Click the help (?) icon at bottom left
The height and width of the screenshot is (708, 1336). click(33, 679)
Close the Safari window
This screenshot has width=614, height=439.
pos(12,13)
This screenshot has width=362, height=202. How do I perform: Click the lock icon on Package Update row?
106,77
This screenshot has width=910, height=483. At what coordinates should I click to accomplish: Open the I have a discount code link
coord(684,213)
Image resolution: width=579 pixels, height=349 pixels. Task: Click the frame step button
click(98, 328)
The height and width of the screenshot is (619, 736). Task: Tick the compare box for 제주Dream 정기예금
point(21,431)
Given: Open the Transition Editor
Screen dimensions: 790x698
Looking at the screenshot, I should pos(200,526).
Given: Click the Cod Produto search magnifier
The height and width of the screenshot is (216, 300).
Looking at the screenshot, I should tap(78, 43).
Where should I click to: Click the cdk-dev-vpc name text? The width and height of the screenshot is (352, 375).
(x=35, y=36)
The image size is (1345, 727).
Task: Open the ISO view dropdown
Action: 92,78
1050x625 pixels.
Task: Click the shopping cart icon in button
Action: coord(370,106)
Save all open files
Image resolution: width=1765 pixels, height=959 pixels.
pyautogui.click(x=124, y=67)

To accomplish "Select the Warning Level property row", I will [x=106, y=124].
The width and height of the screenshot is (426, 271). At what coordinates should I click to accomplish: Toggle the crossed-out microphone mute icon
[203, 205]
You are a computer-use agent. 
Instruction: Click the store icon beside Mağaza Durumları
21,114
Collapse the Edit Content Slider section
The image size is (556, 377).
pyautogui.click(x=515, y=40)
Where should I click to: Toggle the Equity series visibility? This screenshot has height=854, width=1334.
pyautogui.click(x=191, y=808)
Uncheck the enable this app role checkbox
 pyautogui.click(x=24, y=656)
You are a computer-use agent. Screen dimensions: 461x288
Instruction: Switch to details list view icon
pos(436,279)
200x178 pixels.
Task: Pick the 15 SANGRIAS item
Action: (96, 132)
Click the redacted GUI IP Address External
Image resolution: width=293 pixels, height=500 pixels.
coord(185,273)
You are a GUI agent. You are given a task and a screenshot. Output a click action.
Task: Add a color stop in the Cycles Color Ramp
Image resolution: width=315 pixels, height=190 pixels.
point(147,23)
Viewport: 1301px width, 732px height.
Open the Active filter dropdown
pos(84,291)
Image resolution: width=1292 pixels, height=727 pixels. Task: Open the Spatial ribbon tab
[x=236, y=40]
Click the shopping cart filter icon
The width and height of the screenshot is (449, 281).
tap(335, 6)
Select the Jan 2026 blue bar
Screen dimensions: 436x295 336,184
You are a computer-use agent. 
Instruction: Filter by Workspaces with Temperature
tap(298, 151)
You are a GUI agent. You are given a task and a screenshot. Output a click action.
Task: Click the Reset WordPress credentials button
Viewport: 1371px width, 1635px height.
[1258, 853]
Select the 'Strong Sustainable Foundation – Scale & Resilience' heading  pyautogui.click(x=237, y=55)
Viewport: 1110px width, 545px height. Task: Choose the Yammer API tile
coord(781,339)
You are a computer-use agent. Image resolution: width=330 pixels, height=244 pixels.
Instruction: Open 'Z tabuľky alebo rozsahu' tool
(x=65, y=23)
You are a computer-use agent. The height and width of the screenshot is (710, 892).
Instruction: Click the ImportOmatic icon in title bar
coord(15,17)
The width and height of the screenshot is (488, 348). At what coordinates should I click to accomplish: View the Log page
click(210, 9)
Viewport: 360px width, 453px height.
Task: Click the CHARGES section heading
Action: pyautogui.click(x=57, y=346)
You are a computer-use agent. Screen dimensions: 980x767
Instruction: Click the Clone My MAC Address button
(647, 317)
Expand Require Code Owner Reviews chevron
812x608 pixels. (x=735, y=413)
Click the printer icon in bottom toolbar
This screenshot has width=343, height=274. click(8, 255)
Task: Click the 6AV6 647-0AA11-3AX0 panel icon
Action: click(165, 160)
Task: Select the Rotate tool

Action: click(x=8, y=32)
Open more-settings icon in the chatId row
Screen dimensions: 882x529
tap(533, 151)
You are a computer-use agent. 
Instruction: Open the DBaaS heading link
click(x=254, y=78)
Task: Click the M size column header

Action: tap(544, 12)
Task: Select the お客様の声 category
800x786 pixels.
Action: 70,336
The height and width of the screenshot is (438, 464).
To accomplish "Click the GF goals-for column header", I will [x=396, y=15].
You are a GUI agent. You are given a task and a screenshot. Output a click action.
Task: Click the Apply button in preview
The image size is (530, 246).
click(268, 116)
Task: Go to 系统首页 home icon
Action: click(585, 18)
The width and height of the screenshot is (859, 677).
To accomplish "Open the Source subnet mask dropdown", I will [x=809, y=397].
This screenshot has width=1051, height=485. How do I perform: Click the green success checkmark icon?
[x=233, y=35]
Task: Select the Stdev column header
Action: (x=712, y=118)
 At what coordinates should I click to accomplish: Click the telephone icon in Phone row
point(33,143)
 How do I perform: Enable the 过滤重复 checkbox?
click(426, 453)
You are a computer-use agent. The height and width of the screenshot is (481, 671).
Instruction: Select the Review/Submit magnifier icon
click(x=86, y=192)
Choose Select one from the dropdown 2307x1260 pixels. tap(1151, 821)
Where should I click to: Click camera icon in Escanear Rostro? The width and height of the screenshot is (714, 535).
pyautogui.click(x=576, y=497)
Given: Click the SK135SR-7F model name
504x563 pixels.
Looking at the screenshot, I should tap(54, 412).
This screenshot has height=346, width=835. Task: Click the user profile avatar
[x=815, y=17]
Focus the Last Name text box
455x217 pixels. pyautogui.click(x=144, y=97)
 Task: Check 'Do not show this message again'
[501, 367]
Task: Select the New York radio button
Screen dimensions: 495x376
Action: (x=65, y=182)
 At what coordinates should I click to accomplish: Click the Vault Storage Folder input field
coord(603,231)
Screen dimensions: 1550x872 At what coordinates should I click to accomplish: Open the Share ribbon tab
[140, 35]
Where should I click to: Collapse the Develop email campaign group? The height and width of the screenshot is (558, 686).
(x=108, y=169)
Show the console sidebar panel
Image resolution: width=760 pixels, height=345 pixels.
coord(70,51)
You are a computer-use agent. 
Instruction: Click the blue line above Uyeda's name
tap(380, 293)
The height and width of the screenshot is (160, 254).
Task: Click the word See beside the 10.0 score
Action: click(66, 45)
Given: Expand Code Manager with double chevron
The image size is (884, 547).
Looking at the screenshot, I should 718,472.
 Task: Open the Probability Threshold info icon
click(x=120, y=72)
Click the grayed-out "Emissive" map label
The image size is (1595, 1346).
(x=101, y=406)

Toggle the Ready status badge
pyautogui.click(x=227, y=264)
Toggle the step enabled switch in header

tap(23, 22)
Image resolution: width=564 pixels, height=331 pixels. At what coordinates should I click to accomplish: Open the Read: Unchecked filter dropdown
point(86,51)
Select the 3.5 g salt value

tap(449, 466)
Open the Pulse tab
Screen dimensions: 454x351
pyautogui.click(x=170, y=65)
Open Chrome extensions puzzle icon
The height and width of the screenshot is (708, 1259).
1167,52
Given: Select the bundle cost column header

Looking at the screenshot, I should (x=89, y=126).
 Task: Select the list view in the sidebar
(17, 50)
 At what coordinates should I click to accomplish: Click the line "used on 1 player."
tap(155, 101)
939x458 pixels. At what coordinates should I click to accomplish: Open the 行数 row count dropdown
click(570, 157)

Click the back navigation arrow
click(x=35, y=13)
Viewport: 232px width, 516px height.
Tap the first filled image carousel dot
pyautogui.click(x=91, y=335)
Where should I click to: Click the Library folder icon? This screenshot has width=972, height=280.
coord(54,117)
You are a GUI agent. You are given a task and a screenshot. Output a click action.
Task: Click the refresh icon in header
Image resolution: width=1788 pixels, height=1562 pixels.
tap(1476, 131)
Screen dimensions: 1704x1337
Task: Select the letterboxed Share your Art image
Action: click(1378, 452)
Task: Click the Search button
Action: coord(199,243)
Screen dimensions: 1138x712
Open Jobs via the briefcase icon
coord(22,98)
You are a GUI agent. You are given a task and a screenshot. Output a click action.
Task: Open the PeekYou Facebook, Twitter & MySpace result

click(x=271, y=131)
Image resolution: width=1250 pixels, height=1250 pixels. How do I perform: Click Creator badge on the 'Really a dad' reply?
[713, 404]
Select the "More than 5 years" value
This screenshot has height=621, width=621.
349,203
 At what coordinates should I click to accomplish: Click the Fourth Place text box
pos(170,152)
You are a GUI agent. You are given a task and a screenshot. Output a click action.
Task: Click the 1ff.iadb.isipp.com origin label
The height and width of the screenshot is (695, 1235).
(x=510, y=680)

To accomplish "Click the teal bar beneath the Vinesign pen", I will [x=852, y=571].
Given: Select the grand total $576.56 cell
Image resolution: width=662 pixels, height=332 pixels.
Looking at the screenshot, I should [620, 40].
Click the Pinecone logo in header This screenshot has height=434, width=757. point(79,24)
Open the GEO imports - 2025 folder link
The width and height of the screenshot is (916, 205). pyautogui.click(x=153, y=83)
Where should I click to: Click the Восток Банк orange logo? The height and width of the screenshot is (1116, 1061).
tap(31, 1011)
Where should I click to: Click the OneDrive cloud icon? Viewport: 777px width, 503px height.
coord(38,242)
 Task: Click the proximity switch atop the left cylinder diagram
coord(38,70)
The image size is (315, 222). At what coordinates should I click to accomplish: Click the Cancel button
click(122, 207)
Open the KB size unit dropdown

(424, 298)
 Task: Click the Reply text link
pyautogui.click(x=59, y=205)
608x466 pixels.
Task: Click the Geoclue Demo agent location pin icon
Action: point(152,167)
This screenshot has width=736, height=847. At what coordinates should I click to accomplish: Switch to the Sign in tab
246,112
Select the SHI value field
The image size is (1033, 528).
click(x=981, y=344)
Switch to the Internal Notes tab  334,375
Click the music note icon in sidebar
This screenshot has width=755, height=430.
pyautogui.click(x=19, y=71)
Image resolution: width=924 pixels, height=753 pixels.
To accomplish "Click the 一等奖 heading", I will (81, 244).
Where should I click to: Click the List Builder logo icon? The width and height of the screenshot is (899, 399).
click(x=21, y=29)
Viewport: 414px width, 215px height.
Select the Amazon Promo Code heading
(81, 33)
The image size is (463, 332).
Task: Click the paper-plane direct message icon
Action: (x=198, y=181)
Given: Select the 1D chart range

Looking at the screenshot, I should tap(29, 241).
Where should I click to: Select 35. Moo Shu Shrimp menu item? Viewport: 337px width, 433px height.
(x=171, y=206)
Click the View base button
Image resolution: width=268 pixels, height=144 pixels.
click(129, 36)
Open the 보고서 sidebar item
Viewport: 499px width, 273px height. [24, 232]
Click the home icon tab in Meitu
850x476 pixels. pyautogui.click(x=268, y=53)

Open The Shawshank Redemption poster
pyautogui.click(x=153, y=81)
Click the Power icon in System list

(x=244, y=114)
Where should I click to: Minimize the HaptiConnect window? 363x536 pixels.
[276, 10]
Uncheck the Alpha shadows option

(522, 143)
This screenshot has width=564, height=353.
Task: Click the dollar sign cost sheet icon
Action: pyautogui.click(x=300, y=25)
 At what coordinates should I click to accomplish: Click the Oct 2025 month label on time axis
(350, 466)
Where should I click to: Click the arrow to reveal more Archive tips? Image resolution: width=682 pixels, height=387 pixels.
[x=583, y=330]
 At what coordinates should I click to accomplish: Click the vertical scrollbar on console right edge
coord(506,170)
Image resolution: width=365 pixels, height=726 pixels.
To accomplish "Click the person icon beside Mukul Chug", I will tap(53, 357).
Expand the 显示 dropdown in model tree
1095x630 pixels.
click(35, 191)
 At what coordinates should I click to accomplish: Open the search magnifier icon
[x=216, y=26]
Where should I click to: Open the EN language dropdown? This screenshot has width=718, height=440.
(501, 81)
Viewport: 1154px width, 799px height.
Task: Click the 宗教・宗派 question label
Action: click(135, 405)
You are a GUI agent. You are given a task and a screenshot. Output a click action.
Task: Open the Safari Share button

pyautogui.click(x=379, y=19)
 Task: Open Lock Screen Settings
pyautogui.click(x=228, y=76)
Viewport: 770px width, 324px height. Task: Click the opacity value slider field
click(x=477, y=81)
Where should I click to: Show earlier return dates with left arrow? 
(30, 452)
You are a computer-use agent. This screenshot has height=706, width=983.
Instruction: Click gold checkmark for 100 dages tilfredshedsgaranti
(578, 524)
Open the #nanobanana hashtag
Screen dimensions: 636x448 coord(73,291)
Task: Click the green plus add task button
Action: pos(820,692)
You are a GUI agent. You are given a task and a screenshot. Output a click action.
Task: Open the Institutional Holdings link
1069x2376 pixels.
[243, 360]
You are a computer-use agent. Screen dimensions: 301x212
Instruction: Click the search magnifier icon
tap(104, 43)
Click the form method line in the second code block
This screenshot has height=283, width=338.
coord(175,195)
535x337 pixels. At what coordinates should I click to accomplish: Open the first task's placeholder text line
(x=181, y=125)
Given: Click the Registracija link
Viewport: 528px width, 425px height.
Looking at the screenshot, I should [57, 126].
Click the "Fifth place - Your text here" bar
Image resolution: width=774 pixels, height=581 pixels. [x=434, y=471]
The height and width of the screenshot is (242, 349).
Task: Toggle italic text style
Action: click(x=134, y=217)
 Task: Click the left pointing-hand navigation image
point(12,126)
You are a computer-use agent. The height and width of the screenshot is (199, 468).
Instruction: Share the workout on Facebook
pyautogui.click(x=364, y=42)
______________________________
Copy the data above without any changes, starting at the line that contains "Task: Click the proximity" and ending with the line that contains "Looking at the screenshot, I should tap(29, 241).".

WRITTEN RESPONSE =>
 Task: Click the proximity switch atop the left cylinder diagram
coord(38,70)
The image size is (315, 222). At what coordinates should I click to accomplish: Click the Cancel button
click(122, 207)
Open the KB size unit dropdown

(424, 298)
 Task: Click the Reply text link
pyautogui.click(x=59, y=205)
608x466 pixels.
Task: Click the Geoclue Demo agent location pin icon
Action: point(152,167)
This screenshot has width=736, height=847. At what coordinates should I click to accomplish: Switch to the Sign in tab
246,112
Select the SHI value field
The image size is (1033, 528).
click(x=981, y=344)
Switch to the Internal Notes tab  334,375
Click the music note icon in sidebar
This screenshot has width=755, height=430.
pyautogui.click(x=19, y=71)
Image resolution: width=924 pixels, height=753 pixels.
To accomplish "Click the 一等奖 heading", I will (81, 244).
Where should I click to: Click the List Builder logo icon? The width and height of the screenshot is (899, 399).
click(x=21, y=29)
Viewport: 414px width, 215px height.
Select the Amazon Promo Code heading
(81, 33)
The image size is (463, 332).
Task: Click the paper-plane direct message icon
Action: (x=198, y=181)
Given: Select the 1D chart range

Looking at the screenshot, I should tap(29, 241).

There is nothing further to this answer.